Religion and Sustainable Agriculture includes fifteen selections from leading scholars in the areas of religion, anthropology, environmental science, and sustainability, among other fields. The ethical tenets of Christianity, Islam, Judaism, Hinduism, Buddhism, and a number of indigenous spiritual traditions come into sharp focus, specifically in the ways belief systems inform husbandry and respective land ethics.
The book’s broad, multidisciplinary approach delves into the religious and moral beliefs underlying food production in locales as various as the Amazon and the Himalayas. Critical explorations of concepts and practices like “permaculture” and “biochar” put the book at the forefront of ecological thought, connecting modern back-to-earth political movements with age-old cultural precedents.
The book is thinner in assessing urban ecosystems and the reality of modern cities. Furthermore, the authors all have a tendency to glorify local rusticisms at the expense of complex macroeconomics.
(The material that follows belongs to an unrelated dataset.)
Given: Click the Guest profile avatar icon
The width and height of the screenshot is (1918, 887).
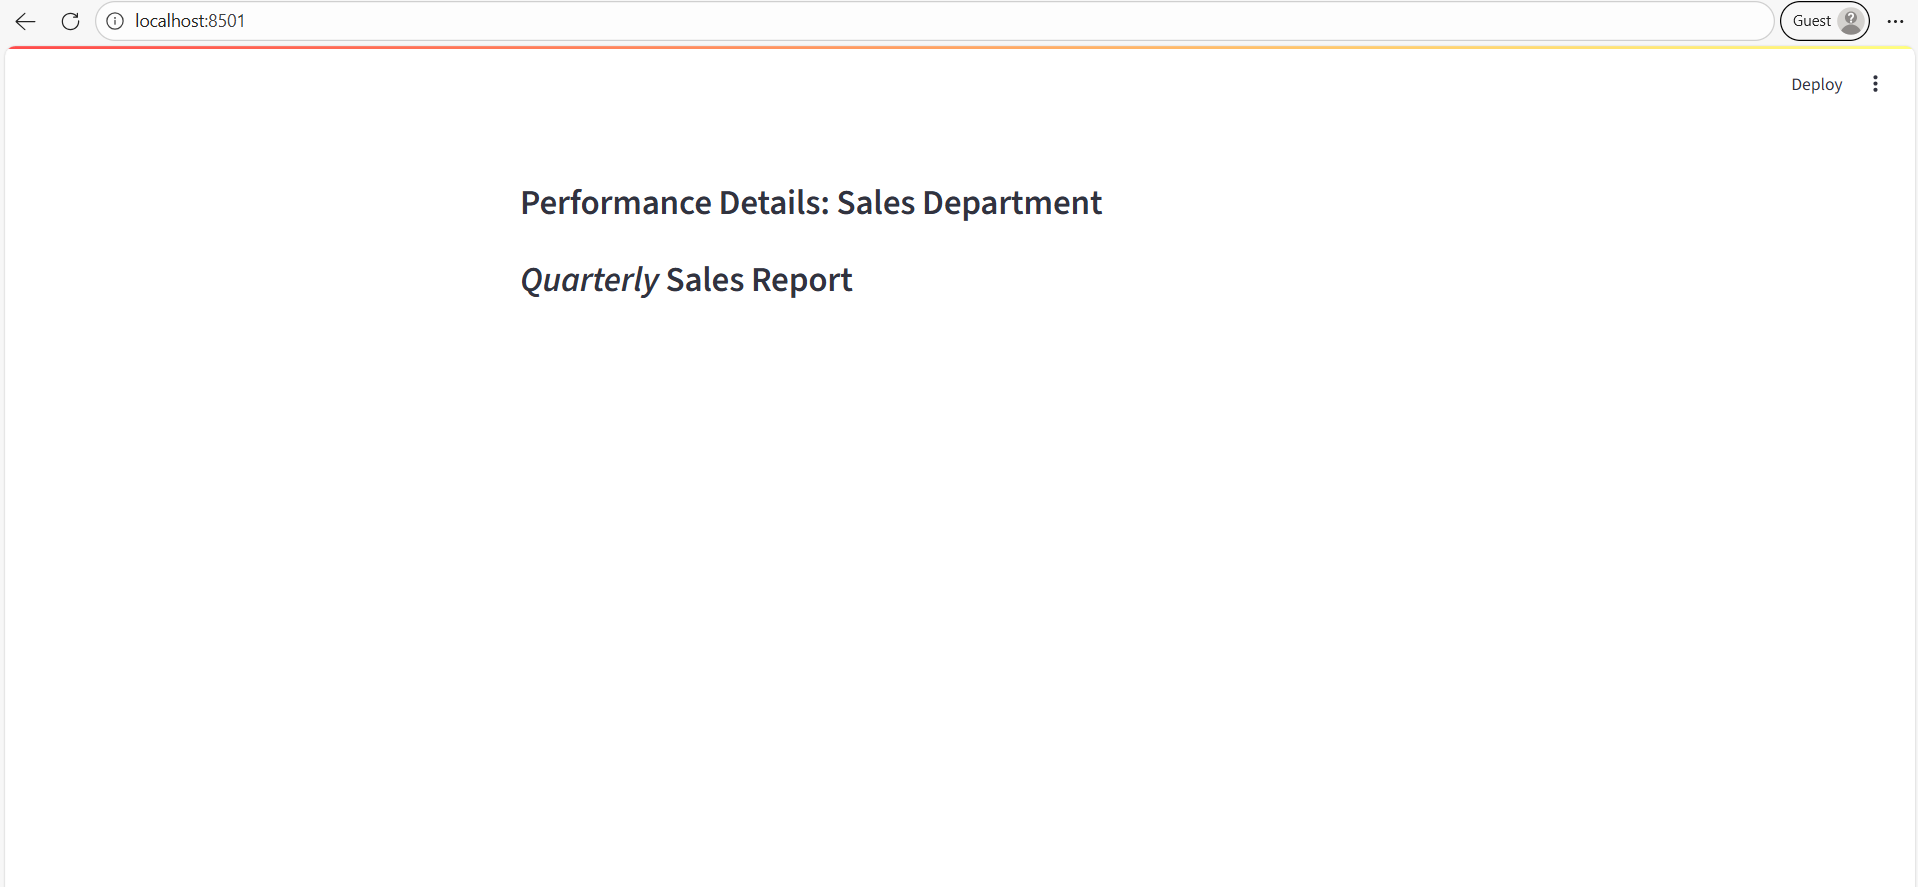Looking at the screenshot, I should point(1851,21).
For instance, Frederique Apffel-Marglin discusses the struggle for indigenous rights—and by extension, food sovereignty—in the Peruvian jungle in the 1970s and ‘80s but doesn’t address the hard leftist economic policies that crippled Peru’s economy in the same time period.
Even if one-sided politically, Religion and Sustainable Agriculture still succeeds as an enlightening treatise on ethical agriculture. As Pramod Parajuli eloquently argues in the book’s conclusion, blending spirituality back into food production will enable greater community and environmental health around the globe.